Proponents of RSBY feel India is far from US levels of spending. “Higher utilisation shows the success of the scheme. We should not speculate what can happen tomorrow…a meteor can also fall on India,” says an exasperated Sudha Pillai.
Ironically, hospitals complain about low pricing, yet, at the same time, put “political pressure” to get empanelled. Truth is, most private hospitals try to cherry-pick patients and diseases that can fetch them more money through treatment.
Public Vs. Private
Should health care be provided through government channels or through giving out medical insurance? Swarup says that while you could combine both approaches, it would be better if the government manages the demand. India has failed miserably in managing supply since its independence. Providing insurance not only gives the poor a chance to access private care but also provides a business case for private players to service remote areas.

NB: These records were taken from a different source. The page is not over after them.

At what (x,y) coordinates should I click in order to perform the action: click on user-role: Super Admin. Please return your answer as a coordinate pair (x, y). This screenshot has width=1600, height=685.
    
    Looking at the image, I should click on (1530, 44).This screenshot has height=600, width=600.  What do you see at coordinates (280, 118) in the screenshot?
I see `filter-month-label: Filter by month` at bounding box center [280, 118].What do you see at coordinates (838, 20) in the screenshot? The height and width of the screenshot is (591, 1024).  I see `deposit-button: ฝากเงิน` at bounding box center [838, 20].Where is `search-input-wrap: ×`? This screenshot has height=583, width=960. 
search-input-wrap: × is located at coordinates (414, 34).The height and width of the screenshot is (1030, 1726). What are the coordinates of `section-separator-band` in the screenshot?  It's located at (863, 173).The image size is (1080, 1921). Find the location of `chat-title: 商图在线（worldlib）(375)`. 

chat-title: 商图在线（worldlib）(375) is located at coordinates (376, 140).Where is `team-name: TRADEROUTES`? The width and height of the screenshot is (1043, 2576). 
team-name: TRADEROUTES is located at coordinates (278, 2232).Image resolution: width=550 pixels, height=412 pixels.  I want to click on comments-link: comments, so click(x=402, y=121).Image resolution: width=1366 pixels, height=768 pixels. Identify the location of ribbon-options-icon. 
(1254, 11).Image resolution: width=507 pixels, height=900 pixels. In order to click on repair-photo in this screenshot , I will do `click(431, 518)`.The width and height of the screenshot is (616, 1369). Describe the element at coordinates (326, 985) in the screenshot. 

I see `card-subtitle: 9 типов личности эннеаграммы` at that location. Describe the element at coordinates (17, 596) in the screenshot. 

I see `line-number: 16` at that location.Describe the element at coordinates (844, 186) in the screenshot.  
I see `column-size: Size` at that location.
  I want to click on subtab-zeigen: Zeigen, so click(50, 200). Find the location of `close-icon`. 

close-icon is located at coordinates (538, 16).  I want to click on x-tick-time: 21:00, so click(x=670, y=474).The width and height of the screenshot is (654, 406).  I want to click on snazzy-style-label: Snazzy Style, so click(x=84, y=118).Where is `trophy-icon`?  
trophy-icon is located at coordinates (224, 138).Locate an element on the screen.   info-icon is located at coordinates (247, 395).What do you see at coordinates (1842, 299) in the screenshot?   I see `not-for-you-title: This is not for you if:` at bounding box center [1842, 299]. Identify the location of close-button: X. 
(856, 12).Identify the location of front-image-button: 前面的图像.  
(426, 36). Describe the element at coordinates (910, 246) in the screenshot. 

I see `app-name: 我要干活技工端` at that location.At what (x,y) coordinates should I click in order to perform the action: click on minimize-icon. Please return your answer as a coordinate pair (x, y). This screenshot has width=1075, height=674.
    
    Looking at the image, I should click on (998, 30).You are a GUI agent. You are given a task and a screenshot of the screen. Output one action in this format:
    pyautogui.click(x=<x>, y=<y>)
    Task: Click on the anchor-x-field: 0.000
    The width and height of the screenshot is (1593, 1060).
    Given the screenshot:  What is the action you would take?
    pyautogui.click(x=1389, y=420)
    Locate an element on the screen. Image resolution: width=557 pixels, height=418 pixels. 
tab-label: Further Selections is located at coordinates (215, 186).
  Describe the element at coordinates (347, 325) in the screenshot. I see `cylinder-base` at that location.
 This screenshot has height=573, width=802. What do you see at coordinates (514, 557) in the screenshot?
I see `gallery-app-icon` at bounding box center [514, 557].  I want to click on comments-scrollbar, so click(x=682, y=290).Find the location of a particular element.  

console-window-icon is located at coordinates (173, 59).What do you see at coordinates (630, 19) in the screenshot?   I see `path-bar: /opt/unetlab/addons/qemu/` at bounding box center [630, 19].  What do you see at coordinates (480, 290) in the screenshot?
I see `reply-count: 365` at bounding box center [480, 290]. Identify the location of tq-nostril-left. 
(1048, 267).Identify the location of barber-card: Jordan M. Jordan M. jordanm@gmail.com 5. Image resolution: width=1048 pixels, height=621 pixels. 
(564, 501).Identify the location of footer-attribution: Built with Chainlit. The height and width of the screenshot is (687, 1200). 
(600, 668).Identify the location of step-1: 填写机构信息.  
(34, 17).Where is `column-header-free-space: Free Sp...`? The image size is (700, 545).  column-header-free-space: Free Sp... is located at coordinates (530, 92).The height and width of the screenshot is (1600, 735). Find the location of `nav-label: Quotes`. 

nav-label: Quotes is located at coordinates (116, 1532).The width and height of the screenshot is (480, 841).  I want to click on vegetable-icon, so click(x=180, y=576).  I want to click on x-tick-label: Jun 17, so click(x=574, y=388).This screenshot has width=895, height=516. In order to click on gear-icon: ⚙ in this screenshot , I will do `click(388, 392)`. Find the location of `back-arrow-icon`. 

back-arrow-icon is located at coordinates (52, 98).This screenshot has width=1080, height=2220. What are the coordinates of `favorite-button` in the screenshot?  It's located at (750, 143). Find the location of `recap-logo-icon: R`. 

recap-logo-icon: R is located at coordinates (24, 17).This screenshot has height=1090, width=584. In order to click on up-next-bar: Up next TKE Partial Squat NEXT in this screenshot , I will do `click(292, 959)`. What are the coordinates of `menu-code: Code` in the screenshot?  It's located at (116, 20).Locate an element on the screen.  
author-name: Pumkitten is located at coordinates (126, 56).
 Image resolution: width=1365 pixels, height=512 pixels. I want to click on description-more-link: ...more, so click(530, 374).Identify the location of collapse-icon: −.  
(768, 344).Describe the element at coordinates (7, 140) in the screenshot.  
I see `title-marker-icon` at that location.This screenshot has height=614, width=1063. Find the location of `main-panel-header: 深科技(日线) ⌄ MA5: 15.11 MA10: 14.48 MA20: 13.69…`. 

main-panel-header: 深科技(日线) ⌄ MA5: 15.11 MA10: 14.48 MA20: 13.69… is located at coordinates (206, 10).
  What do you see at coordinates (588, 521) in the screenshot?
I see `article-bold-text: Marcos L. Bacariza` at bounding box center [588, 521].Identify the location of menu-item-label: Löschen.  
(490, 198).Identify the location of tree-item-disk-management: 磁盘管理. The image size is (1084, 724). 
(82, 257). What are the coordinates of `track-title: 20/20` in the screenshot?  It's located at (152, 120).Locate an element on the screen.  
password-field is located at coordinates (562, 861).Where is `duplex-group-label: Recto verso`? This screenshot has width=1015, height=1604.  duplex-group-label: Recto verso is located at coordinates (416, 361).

“It is fine to say the government should invest in primary health care, but where are the doctors?” asks Vikas Sheel, former Chhattisgarh health secretary. The state once had a sanctioned strength of 2,000 but had to work with only 600 doctors despite the government offering salaries as high as Rs 1 lakh per month. “The incentive structure cannot work because of the huge demand-supply gap. For this, the private sector can always outbid the government for medical staff,” he says.
DEVIL AND DEEP SEA?
Anil Swarup feels wronged as RSBY, in his opinion, is being unjustly blamed for the problems in India’s health care system. “RSBY does not aspire to create a health infrastructure. It only aspires to put money in the hands of the patient so that he may not have to spend from his pocket if he finds a hospital.”
As of now, India is stuck with an odd choice—accept a reasonably effective RSBY which may, at best, provide a band-aid to India’s deep-set health problems and may turn out to be unviable in the long run, or try for public provisioning of health care and risk failing even more miserably.